> STATED PROBLEM: Set out the records as a numbered list, from the line that contains "Open the address bar history dropdown" through the end of the records, including both ends. Skip blank lines and leave out the pictures.

[start]

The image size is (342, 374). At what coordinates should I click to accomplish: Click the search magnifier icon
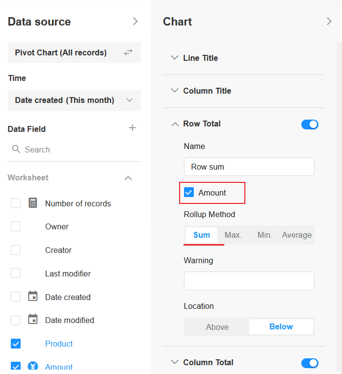click(x=16, y=150)
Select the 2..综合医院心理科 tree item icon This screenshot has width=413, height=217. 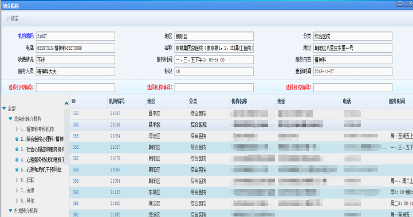tap(17, 139)
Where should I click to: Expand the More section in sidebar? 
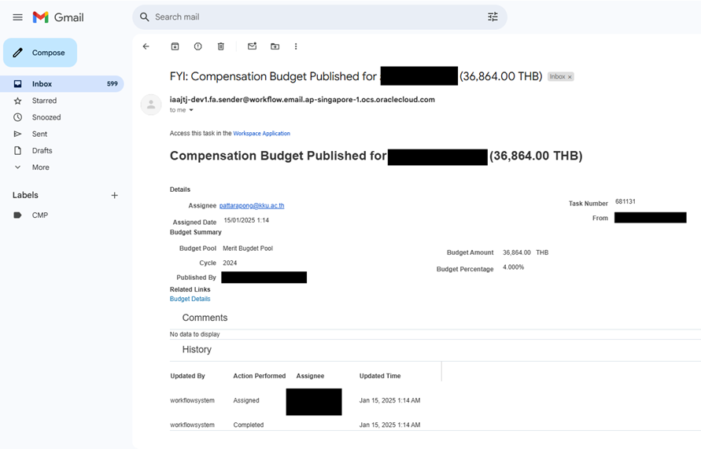[x=40, y=167]
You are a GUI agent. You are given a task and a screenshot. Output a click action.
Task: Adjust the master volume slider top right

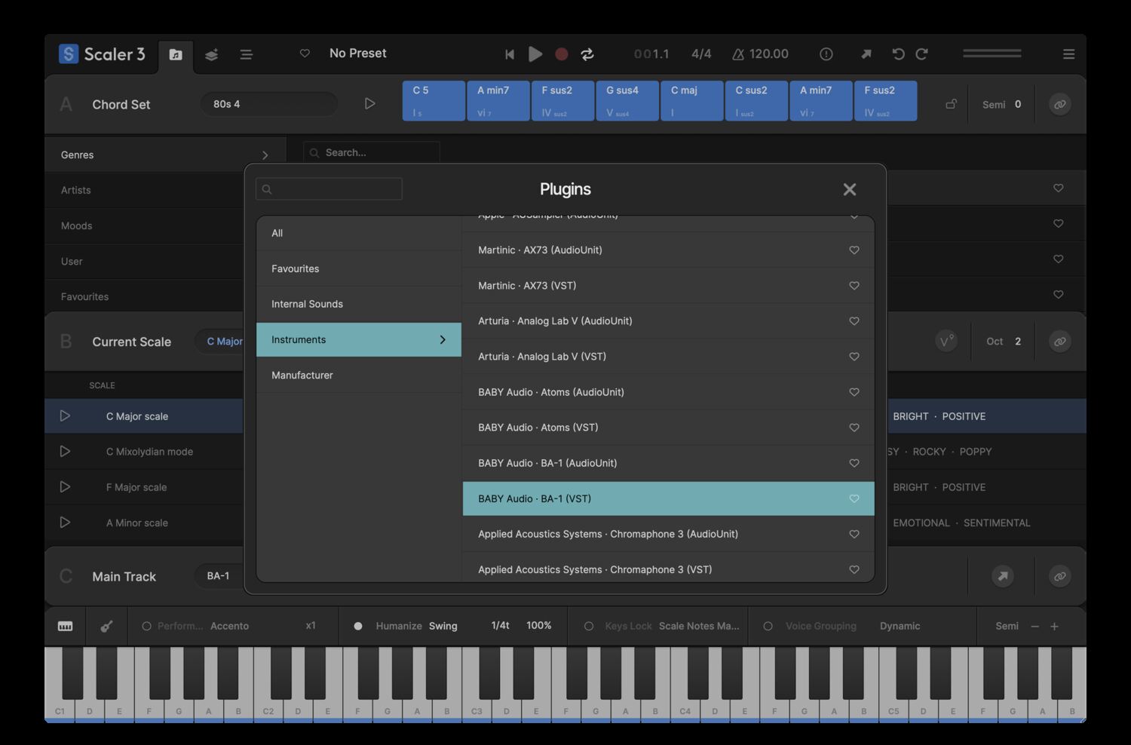(x=992, y=54)
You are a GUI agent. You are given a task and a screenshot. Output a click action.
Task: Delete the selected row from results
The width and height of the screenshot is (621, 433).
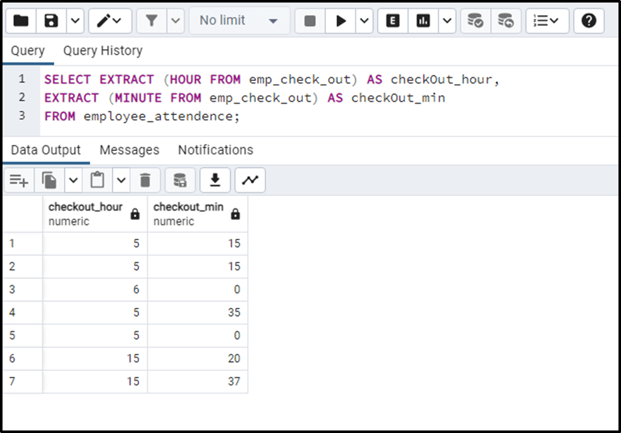145,180
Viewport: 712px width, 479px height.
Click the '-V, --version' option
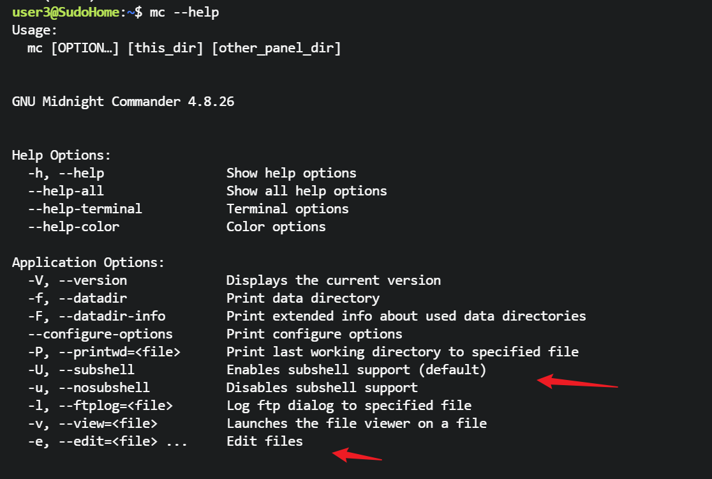77,280
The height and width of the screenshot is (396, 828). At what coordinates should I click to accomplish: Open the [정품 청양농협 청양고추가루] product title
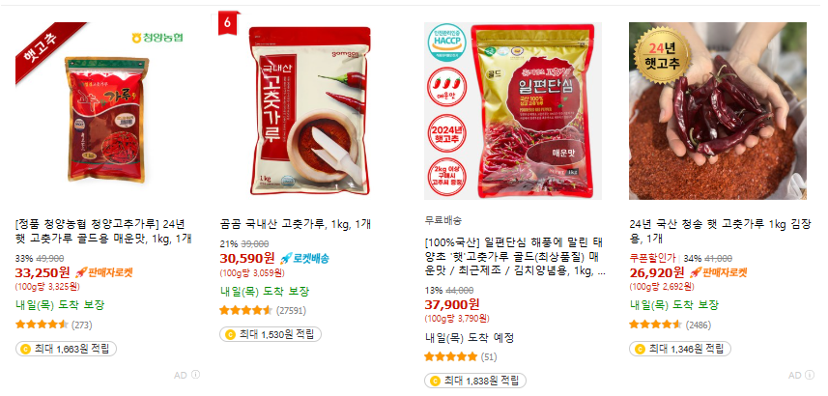(103, 231)
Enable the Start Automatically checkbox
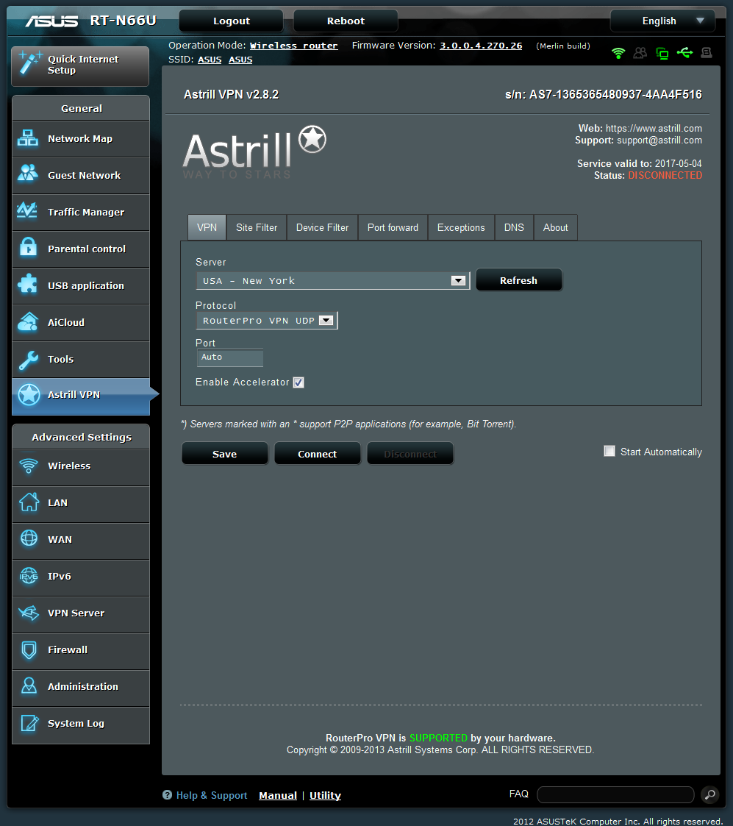This screenshot has height=826, width=733. tap(609, 451)
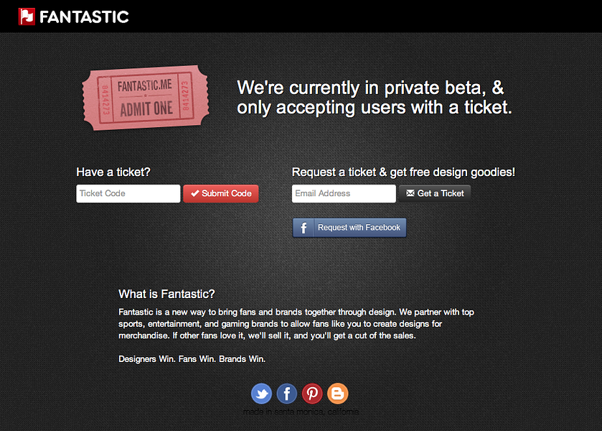Click the Pinterest icon
This screenshot has width=602, height=431.
(312, 394)
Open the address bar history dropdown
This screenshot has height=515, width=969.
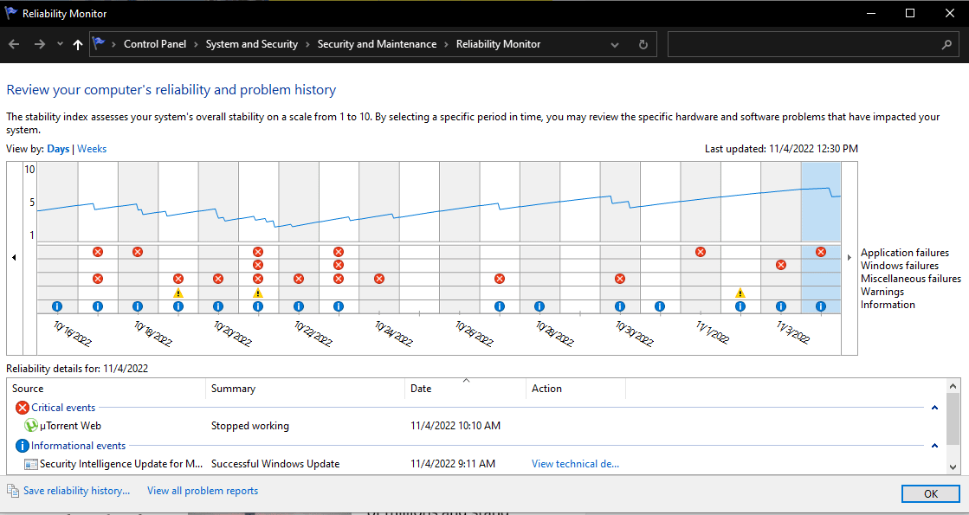pos(615,43)
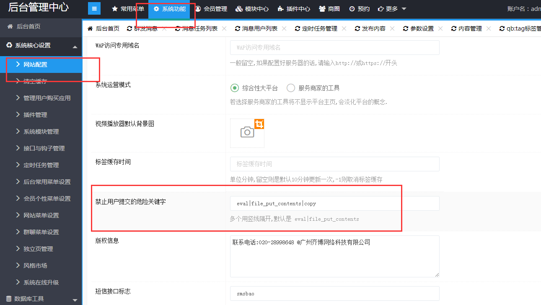Switch to the 后台首页 tab
This screenshot has width=541, height=305.
pos(104,28)
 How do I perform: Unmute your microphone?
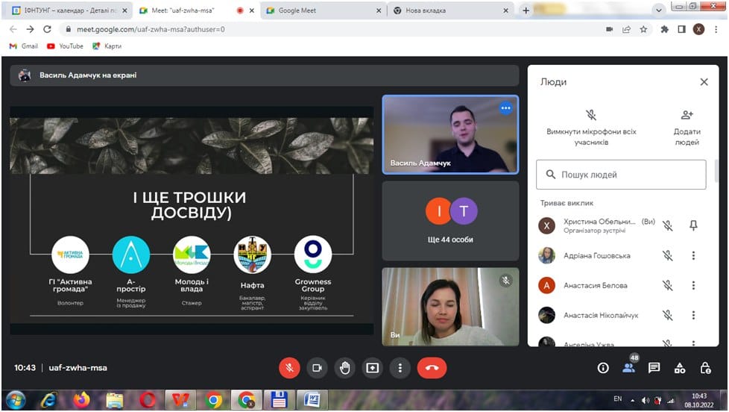(x=289, y=367)
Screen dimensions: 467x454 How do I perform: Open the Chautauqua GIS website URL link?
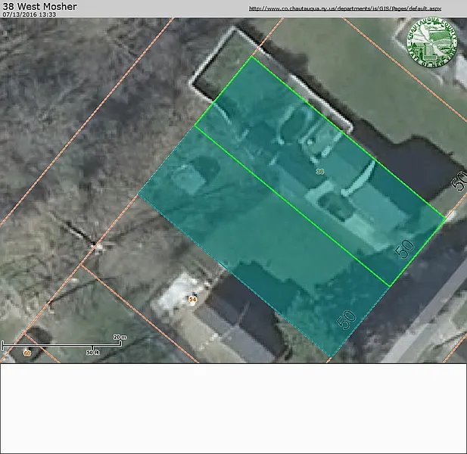pyautogui.click(x=345, y=8)
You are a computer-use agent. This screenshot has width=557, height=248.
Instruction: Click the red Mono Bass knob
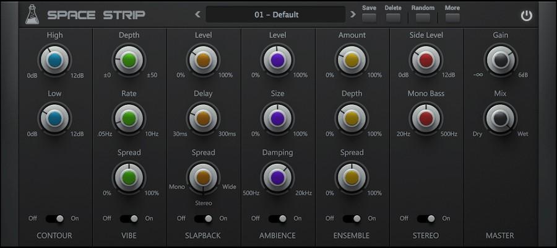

[end]

> EXERCISE OUTPUT:
1. Open the address bar history dropdown
2. This screenshot has height=515, width=969.
3. pos(615,43)
4. Switch to the 后台首页 tab
5. This screenshot has width=541, height=305.
6. pos(104,28)
7.  How do I perform: Unmute your microphone?
8. (x=289, y=367)
9. Screen dimensions: 467x454 How do I perform: Open the Chautauqua GIS website URL link?
10. pyautogui.click(x=345, y=8)
11. You are a computer-use agent. This screenshot has width=557, height=248.
12. Instruction: Click the red Mono Bass knob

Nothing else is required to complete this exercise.